Assignment
All of the lines below should be output exactly as shown.

Saved data entries

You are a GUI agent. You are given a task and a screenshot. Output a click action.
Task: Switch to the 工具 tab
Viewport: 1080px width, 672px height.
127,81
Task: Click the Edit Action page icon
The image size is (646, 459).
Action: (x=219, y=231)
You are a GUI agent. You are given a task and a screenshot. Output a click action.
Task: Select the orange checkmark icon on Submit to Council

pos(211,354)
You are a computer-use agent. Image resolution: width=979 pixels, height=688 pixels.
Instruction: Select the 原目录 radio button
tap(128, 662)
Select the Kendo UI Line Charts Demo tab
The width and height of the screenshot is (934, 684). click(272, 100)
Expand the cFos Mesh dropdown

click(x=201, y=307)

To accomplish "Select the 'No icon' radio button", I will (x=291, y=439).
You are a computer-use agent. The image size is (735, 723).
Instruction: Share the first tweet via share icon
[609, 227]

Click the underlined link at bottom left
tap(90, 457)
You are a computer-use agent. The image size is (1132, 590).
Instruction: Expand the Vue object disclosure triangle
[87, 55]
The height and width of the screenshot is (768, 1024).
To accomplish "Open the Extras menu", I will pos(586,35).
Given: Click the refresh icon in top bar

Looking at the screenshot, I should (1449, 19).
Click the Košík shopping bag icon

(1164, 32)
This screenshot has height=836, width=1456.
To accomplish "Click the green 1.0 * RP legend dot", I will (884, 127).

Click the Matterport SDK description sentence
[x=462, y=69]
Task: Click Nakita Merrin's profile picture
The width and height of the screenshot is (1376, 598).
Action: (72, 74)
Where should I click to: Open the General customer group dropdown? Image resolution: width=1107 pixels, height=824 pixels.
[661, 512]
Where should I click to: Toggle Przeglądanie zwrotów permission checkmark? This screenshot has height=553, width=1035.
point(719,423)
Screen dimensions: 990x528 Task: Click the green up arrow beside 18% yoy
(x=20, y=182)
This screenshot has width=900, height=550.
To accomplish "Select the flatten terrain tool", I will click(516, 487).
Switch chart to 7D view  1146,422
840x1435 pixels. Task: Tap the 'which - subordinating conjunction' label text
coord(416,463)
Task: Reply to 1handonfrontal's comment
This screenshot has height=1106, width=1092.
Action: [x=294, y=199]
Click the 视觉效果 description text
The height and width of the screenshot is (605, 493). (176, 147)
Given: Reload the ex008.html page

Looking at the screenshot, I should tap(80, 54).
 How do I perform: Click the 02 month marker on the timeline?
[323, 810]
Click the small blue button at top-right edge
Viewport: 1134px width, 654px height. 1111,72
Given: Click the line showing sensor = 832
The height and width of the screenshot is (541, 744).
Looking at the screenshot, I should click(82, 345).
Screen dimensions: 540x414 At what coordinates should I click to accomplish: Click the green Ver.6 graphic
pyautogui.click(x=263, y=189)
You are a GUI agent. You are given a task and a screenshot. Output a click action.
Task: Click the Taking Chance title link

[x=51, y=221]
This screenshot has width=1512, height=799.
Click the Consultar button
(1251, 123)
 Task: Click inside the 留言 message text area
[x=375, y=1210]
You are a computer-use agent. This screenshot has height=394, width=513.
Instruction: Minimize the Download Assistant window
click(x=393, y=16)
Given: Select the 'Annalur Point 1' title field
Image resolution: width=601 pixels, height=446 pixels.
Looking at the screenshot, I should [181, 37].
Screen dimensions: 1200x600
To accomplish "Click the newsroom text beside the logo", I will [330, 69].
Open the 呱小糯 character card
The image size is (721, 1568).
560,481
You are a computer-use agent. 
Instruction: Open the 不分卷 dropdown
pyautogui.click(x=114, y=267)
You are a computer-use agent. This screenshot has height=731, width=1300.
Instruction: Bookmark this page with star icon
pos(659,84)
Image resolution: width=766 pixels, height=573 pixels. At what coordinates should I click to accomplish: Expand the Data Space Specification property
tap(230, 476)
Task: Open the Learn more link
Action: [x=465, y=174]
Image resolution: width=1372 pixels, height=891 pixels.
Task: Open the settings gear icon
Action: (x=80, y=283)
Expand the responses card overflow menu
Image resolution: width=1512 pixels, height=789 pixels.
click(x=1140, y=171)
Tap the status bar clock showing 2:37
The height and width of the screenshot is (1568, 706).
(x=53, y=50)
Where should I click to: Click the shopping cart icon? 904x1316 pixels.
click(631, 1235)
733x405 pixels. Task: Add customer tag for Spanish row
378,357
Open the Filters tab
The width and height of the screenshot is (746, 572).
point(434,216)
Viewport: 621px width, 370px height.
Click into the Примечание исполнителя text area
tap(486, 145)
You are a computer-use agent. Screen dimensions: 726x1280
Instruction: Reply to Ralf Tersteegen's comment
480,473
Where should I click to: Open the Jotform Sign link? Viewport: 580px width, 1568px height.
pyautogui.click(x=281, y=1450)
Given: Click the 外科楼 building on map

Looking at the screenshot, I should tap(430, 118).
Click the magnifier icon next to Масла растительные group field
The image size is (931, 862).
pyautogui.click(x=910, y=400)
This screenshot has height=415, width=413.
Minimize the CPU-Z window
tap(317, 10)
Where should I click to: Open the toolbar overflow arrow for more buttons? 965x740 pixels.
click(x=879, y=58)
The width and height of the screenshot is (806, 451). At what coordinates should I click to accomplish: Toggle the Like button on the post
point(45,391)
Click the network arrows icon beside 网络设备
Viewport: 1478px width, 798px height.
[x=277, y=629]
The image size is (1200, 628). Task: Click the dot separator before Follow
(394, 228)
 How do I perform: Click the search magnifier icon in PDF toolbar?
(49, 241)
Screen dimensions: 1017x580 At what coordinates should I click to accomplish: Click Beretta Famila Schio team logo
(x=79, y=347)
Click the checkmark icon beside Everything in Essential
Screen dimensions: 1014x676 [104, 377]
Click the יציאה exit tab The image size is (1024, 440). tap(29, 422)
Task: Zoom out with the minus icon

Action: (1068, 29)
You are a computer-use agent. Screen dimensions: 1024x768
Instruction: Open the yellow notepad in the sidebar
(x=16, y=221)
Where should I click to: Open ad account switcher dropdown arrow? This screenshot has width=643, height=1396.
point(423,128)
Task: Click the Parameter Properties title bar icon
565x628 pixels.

Answer section
You are a GUI agent. You are given a task and a screenshot. Output a click action.
Task: Switch to the 工具 tab
Viewport: 1080px width, 672px height.
127,81
Task: Click the Edit Action page icon
The image size is (646, 459).
Action: (x=219, y=231)
You are a GUI agent. You are given a task and a screenshot. Output a click action.
Task: Select the orange checkmark icon on Submit to Council

pos(211,354)
You are a computer-use agent. Image resolution: width=979 pixels, height=688 pixels.
Instruction: Select the 原目录 radio button
tap(128, 662)
Select the Kendo UI Line Charts Demo tab
The width and height of the screenshot is (934, 684). click(272, 100)
Expand the cFos Mesh dropdown

click(x=201, y=307)

To accomplish "Select the 'No icon' radio button", I will (x=291, y=439).
You are a computer-use agent. The image size is (735, 723).
Instruction: Share the first tweet via share icon
[609, 227]

Click the underlined link at bottom left
tap(90, 457)
You are a computer-use agent. The image size is (1132, 590).
Instruction: Expand the Vue object disclosure triangle
[87, 55]
The height and width of the screenshot is (768, 1024).
To accomplish "Open the Extras menu", I will pos(586,35).
Given: Click the refresh icon in top bar

Looking at the screenshot, I should (1449, 19).
Click the Košík shopping bag icon

(1164, 32)
This screenshot has height=836, width=1456.
To accomplish "Click the green 1.0 * RP legend dot", I will (884, 127).

Click the Matterport SDK description sentence
[x=462, y=69]
Task: Click Nakita Merrin's profile picture
The width and height of the screenshot is (1376, 598).
Action: (72, 74)
Where should I click to: Open the General customer group dropdown? Image resolution: width=1107 pixels, height=824 pixels.
[661, 512]
Where should I click to: Toggle Przeglądanie zwrotów permission checkmark? This screenshot has height=553, width=1035.
point(719,423)
Screen dimensions: 990x528 Task: Click the green up arrow beside 18% yoy
(x=20, y=182)
This screenshot has width=900, height=550.
To accomplish "Select the flatten terrain tool", I will click(516, 487).
Switch chart to 7D view  1146,422
840x1435 pixels. Task: Tap the 'which - subordinating conjunction' label text
coord(416,463)
Task: Reply to 1handonfrontal's comment
This screenshot has height=1106, width=1092.
Action: [x=294, y=199]
Click the 视觉效果 description text
The height and width of the screenshot is (605, 493). (176, 147)
Given: Reload the ex008.html page

Looking at the screenshot, I should tap(80, 54).
 How do I perform: Click the 02 month marker on the timeline?
[323, 810]
Click the small blue button at top-right edge
Viewport: 1134px width, 654px height. 1111,72
Given: Click the line showing sensor = 832
The height and width of the screenshot is (541, 744).
Looking at the screenshot, I should click(82, 345).
Screen dimensions: 540x414 At what coordinates should I click to accomplish: Click the green Ver.6 graphic
pyautogui.click(x=263, y=189)
You are a GUI agent. You are given a task and a screenshot. Output a click action.
Task: Click the Taking Chance title link

[x=51, y=221]
This screenshot has width=1512, height=799.
Click the Consultar button
(1251, 123)
 Task: Click inside the 留言 message text area
[x=375, y=1210]
You are a computer-use agent. This screenshot has height=394, width=513.
Instruction: Minimize the Download Assistant window
click(x=393, y=16)
Given: Select the 'Annalur Point 1' title field
Image resolution: width=601 pixels, height=446 pixels.
Looking at the screenshot, I should [181, 37].
Screen dimensions: 1200x600
To accomplish "Click the newsroom text beside the logo", I will [330, 69].
Open the 呱小糯 character card
The image size is (721, 1568).
560,481
You are a computer-use agent. 
Instruction: Open the 不分卷 dropdown
pyautogui.click(x=114, y=267)
You are a computer-use agent. This screenshot has height=731, width=1300.
Instruction: Bookmark this page with star icon
pos(659,84)
Image resolution: width=766 pixels, height=573 pixels. At what coordinates should I click to accomplish: Expand the Data Space Specification property
tap(230, 476)
Task: Open the Learn more link
Action: [x=465, y=174]
Image resolution: width=1372 pixels, height=891 pixels.
Task: Open the settings gear icon
Action: (x=80, y=283)
Expand the responses card overflow menu
Image resolution: width=1512 pixels, height=789 pixels.
click(x=1140, y=171)
Tap the status bar clock showing 2:37
The height and width of the screenshot is (1568, 706).
(x=53, y=50)
Where should I click to: Click the shopping cart icon? 904x1316 pixels.
click(631, 1235)
733x405 pixels. Task: Add customer tag for Spanish row
378,357
Open the Filters tab
The width and height of the screenshot is (746, 572).
point(434,216)
Viewport: 621px width, 370px height.
Click into the Примечание исполнителя text area
tap(486, 145)
You are a computer-use agent. Screen dimensions: 726x1280
Instruction: Reply to Ralf Tersteegen's comment
480,473
Where should I click to: Open the Jotform Sign link? Viewport: 580px width, 1568px height.
pyautogui.click(x=281, y=1450)
Given: Click the 外科楼 building on map

Looking at the screenshot, I should tap(430, 118).
Click the magnifier icon next to Масла растительные group field
The image size is (931, 862).
pyautogui.click(x=910, y=400)
This screenshot has height=415, width=413.
Minimize the CPU-Z window
tap(317, 10)
Where should I click to: Open the toolbar overflow arrow for more buttons? 965x740 pixels.
click(x=879, y=58)
The width and height of the screenshot is (806, 451). At what coordinates should I click to accomplish: Toggle the Like button on the post
point(45,391)
Click the network arrows icon beside 网络设备
Viewport: 1478px width, 798px height.
[x=277, y=629]
The image size is (1200, 628). Task: Click the dot separator before Follow
(394, 228)
 How do I perform: Click the search magnifier icon in PDF toolbar?
(49, 241)
Screen dimensions: 1017x580 At what coordinates should I click to accomplish: Click Beretta Famila Schio team logo
(x=79, y=347)
Click the checkmark icon beside Everything in Essential
Screen dimensions: 1014x676 [104, 377]
Click the יציאה exit tab The image size is (1024, 440). tap(29, 422)
Task: Zoom out with the minus icon

Action: (1068, 29)
You are a computer-use agent. Screen dimensions: 1024x768
Instruction: Open the yellow notepad in the sidebar
(x=16, y=221)
Where should I click to: Open ad account switcher dropdown arrow? This screenshot has width=643, height=1396.
point(423,128)
Task: Click the Parameter Properties title bar icon
565x628 pixels.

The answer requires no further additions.